We slow our pace and look around. The big log building on our left is familiar enough as I’ve visited on numerous occasions. If we were to stop, we’d find more information, maps, and displays inside. But there’s something new here too. A crushed gravel path leads from the right side of the building back to a smaller log building behind it. Built in the 1930’s, it used to house the Civilian Conservation Corps (CCC) unit managers. Now it is in the process of becoming the Pigeon River Country Discovery Center, an historical interpretive center.


I smile at the progress that’s been made on the project. My partner, Alex, and I have been exploring the Pigeon River Country since we moved to the area seven years ago. Although we have our favorite spots, we are always finding new areas to explore. When the opportunity arose for our small business to help sponsor some of the construction here, we jumped at it.

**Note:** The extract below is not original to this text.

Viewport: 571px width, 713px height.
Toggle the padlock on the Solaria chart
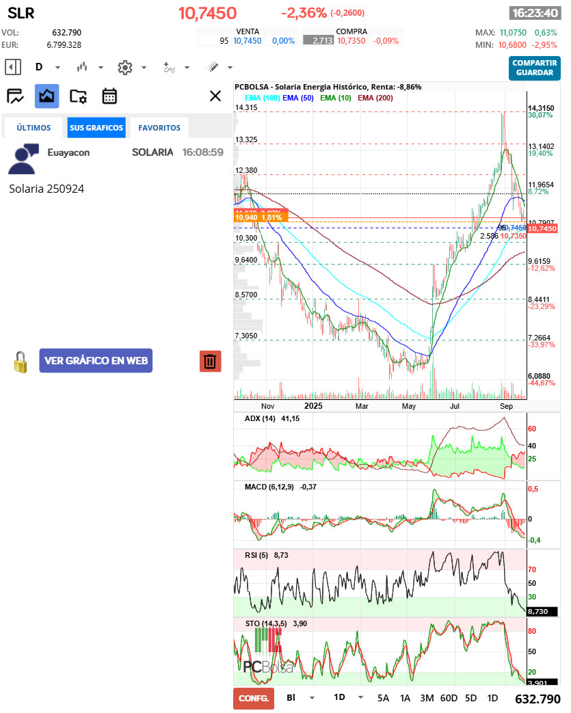[21, 362]

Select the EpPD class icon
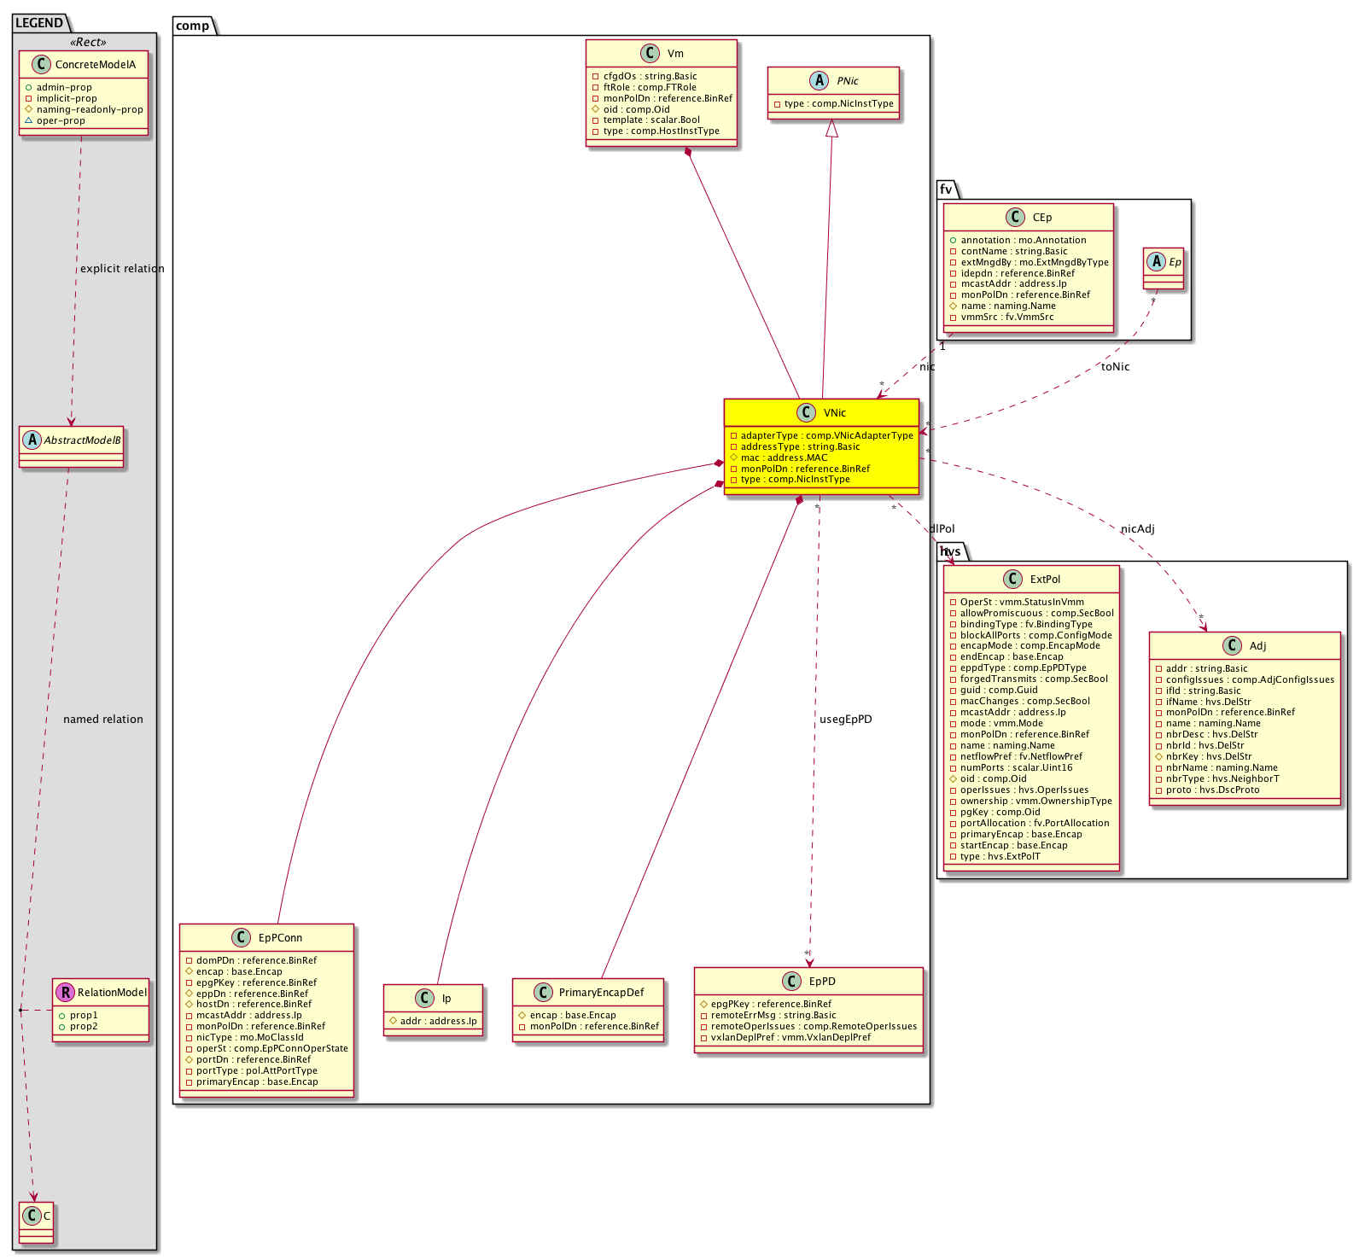point(791,982)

I don’t have too long to admire the new construction. We continue our ride onto the new crushed gravel path and then almost immediately take a right to follow the single track as it disappears into the woods again. In less than a mile we slow our pace when the trail spits us out into another campground. We navigate the gravel roads running through the campground by following the blue blazes on the trees. The road ends up running parallel to the Pigeon River and I can see it through a screen of trees. Then we take a left and the river comes into full view as we approach a bridge that will take us over it. A small boy stands next to the rail, looking over the edge. We wave at him as we pass.

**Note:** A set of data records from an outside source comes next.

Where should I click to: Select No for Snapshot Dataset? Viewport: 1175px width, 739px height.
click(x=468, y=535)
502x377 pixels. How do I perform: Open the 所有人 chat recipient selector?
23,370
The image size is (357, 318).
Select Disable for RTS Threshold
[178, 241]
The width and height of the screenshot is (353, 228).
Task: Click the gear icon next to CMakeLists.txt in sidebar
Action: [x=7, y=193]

Once over, the road turns to the right and we ride along the river, this time on the west bank. I keep an eye out because I know the single track starts up again on our right, between the road and river. It’s easy to miss, but we spot it and Will leads us through this overgrown section. The earth is moist – muddy in some places – and the grass is tall and damp. At some points, bushes reach into the trail and I duck my head to avoid getting hit in the face. All the plants down here are lush and wet so close to the river, in stark contrast to the dry pine woods we’ve come from.


As we come up out of the river bottom, we hit the intersection for the 6 mile loop. We take the trail on the right, heading north towards the 10 and 11 mile loops. This section is high and dry as the trail leaves the river. For a little under two miles we ride through hardwoods. The gently rolling uplands take us down into little valleys and back up again.


We stop at the intersection for the 10 and 11 miles loops. I’ve never been on the 11 mile loop section, but I know the 10 mile section is beautiful. It passes a sinkhole lake – a perfect circle of deep turquoise water down below the trail – and crosses a creek that flows into Grass Lake. Riders can catch glimpses of Grass Lake on the way up to the overlook. But all three of us want to go farther, and I’m curious to see what the 11 mile loop section is like, so we take the right trail.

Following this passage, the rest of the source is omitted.